At the same time as the pandemic began and after 15 years of progressive government under the centre-left coalition Frente Amplio, the right-wing conservative government under President Lacalle Pou had taken the helm. In line with its neoliberal doctrine, the government wanted to rapidly reduce public spending and market intervention. Even with the Covid-19 outbreak, it didn’t alter course.
The government initially reacted to the onset of the pandemic with a lockdown and the convening of a scientific advisory board. After a few weeks, however, and due to low infection figures, their recommendations were discarded – especially since business always took precedence over health. Shopping malls, restaurants, and sports studios have been open ever since, and masks are only compulsory indoors. While the civil service was sent to the home office and schools were temporarily closed, this never applied to the private sector. Without bans and closures, the idea was to rely fully on the ‘responsible freedom of the individual’. It’s only trade unionists – who are allowed to go into a fully packed bar – that run the risk of being arrested at a rally, as this type of gathering is prohibited under Covid-19.
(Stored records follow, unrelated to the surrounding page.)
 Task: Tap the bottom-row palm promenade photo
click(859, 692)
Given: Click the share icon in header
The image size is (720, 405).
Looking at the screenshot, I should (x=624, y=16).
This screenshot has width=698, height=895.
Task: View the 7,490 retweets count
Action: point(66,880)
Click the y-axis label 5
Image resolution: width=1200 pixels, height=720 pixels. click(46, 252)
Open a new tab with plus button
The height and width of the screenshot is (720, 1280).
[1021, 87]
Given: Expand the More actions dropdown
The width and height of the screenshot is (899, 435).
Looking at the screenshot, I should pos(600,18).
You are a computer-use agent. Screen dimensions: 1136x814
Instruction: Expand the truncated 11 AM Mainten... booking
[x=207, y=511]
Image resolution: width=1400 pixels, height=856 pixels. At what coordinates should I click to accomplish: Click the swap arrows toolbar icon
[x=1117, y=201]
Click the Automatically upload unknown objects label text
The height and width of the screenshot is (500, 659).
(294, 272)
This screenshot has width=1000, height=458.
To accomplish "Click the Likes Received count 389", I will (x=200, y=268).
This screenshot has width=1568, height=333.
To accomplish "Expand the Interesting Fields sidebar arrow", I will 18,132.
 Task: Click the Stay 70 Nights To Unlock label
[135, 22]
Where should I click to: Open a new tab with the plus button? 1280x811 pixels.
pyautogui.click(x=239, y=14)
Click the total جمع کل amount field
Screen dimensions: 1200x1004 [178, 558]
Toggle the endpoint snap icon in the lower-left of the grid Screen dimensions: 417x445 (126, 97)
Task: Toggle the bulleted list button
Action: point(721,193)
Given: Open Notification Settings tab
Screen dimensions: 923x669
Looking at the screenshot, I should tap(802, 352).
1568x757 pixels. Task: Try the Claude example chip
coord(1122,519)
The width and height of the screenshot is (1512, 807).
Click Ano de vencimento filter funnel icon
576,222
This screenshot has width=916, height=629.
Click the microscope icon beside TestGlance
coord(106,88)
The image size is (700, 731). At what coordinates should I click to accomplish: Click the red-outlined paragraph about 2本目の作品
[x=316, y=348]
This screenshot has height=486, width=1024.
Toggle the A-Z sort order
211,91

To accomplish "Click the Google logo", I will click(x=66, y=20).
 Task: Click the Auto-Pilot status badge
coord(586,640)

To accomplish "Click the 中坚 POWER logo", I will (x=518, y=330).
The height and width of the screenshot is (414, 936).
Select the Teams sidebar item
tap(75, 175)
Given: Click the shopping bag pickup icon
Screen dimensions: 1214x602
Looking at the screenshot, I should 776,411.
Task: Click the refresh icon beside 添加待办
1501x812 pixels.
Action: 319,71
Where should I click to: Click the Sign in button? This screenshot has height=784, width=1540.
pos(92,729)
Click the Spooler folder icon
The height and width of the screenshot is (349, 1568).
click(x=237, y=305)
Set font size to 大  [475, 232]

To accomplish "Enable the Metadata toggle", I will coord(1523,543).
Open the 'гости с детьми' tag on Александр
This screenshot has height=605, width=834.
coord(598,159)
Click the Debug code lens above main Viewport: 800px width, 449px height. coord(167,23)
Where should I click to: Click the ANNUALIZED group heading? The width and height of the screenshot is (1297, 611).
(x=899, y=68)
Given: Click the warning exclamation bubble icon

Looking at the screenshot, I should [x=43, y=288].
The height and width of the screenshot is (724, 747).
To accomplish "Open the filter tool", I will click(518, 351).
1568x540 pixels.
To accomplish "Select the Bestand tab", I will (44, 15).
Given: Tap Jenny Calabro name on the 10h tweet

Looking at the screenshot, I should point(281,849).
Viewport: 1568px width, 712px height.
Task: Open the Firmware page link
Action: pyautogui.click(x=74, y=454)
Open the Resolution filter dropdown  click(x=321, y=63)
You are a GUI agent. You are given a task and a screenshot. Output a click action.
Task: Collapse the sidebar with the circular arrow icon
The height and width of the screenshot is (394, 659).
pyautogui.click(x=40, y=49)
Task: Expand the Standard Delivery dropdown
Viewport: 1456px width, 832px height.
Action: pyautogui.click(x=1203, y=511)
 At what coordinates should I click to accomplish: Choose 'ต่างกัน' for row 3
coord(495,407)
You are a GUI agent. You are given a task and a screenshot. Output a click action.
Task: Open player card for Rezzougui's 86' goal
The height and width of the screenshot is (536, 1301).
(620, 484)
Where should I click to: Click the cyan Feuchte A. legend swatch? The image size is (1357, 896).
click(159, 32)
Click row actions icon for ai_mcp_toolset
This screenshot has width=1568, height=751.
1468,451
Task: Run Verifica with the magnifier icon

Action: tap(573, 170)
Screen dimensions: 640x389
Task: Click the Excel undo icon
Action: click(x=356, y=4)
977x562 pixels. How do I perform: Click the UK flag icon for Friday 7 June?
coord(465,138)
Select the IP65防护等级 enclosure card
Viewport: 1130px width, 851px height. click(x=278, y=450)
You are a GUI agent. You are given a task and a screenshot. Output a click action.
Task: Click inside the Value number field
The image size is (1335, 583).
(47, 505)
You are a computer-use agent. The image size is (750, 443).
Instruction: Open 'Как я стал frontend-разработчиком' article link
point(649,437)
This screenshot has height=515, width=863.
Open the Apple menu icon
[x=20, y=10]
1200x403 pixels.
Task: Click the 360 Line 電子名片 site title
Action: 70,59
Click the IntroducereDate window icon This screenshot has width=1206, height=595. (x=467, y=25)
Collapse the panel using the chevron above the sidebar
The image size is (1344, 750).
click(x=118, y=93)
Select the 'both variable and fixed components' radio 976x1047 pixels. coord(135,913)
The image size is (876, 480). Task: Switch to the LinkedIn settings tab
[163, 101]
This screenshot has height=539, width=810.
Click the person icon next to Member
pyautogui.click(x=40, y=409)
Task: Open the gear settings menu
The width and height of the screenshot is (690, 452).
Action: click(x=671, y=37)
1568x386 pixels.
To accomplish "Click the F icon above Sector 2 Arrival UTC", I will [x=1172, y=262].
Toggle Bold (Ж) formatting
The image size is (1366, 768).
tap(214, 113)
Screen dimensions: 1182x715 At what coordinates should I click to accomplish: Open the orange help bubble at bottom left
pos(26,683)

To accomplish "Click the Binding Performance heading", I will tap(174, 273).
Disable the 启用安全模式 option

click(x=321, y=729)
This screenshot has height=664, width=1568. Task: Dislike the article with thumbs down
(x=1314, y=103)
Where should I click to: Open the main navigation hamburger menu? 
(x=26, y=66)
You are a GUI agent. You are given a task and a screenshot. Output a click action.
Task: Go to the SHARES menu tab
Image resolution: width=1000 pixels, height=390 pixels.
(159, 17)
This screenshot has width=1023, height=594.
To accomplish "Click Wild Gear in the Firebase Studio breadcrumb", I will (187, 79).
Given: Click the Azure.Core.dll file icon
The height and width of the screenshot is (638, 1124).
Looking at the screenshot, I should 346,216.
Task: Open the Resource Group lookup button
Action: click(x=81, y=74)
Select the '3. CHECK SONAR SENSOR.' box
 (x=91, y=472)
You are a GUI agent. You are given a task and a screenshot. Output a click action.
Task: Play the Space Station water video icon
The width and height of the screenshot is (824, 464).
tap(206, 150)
The receipt for this kind of approach came promptly in April 2021: Uruguay reported the highest incidence in the world at 790. The fact that the number of deaths remained relatively low with an infection rate of 11 per cent (by comparison, Germany 4.5 per cent) can only be attributed to the continuous investment in the public health system by the three previous governments. Moreover, the Lacalle Pou government had been completely complacent and not even bothered with purchasing vaccines for a long time. Only under pressure from the rise in infections, it quickly reached a trade agreement with China – as elsewhere, contracts and conditions were never made public. In only four months, 56 per cent of the adult population were fully vaccinated. That made Uruguay again a world leader, but it also only has 3.5 million inhabitants. Today, the 7-day incidence is 111. It is unclear how much of this is because of the vaccination campaign and how much to the government's recent decision to halve the number of PCR tests offered free of charge – according to the motto: less tests, less cases. And since border traffic with neighbouring Brazil has never been restricted, the Delta variant – even if not officially confirmed – should have arrived long ago.
How the neoliberal reduction in state intervention and austerity are to go together with a post-Covid reconstruction remains a big question. According to the Economic Commission for Latin America and the Caribbean (CEPAL), Uruguay is the country in the region that invests the least in combating the economic and social consequences of the pandemic.